▸ REQUIRED WORK:
Write out the data word for word and drop any picture you find.
START DATA
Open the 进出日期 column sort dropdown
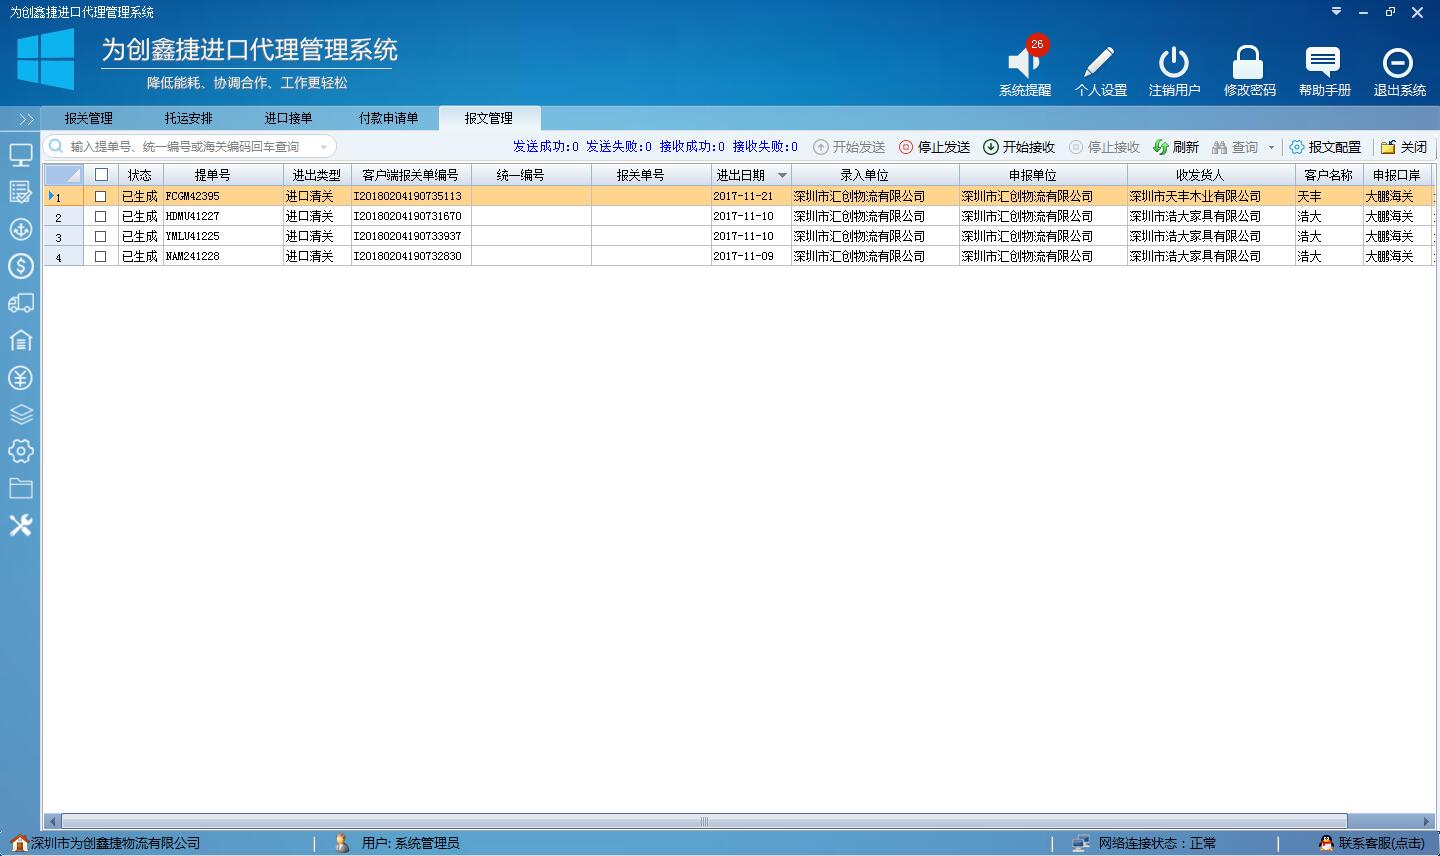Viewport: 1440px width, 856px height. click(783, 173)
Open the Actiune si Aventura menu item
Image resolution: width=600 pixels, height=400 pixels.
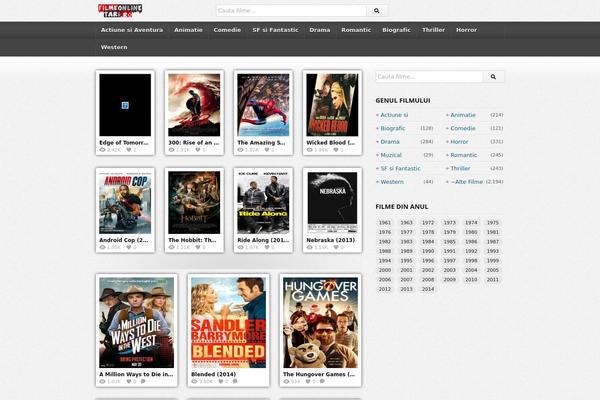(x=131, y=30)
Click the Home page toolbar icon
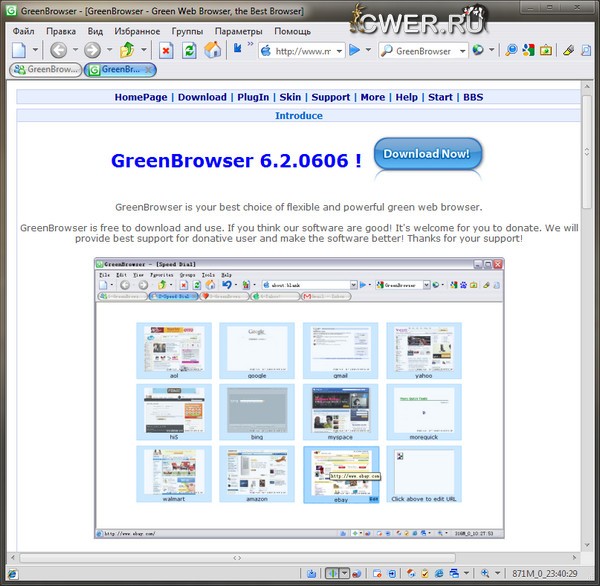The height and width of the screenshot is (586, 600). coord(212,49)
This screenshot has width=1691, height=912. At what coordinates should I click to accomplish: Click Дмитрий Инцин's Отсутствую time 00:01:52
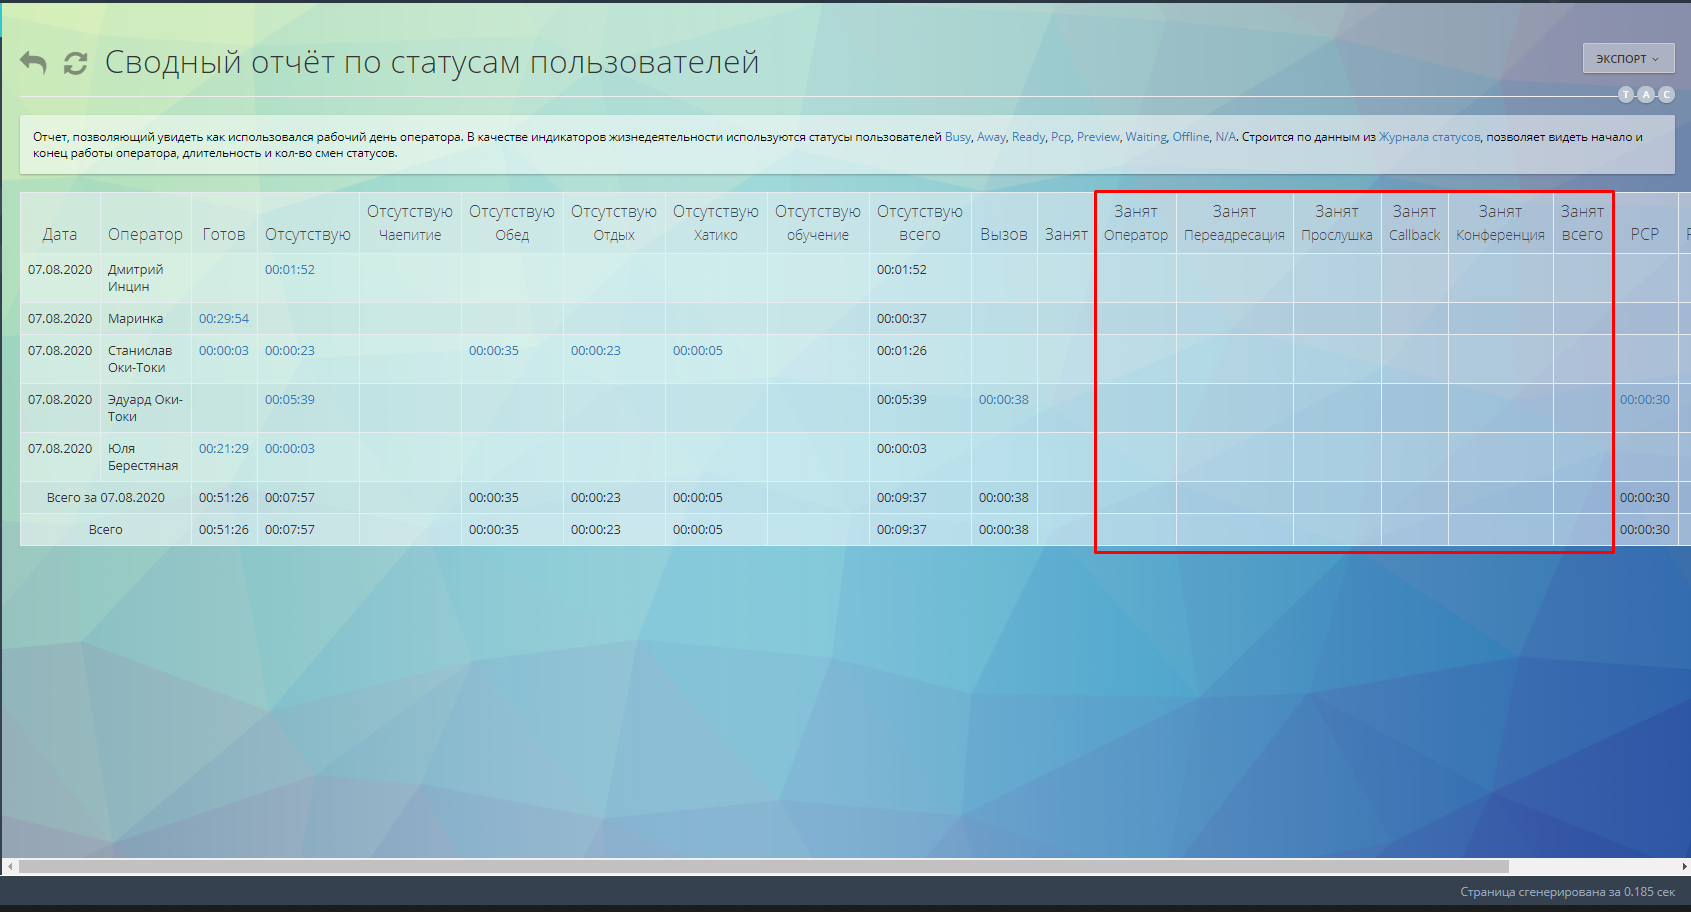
END DATA
▸ SOLUTION FOR THIS PROBLEM:
Open the 进出日期 column sort dropdown
Viewport: 1440px width, 856px height. click(783, 173)
Open the Actiune si Aventura menu item
Image resolution: width=600 pixels, height=400 pixels.
(x=131, y=30)
Click the Home page toolbar icon
The height and width of the screenshot is (586, 600). coord(212,49)
This screenshot has width=1691, height=912. At what coordinates should I click to accomplish: Click Дмитрий Инцин's Отсутствую time 00:01:52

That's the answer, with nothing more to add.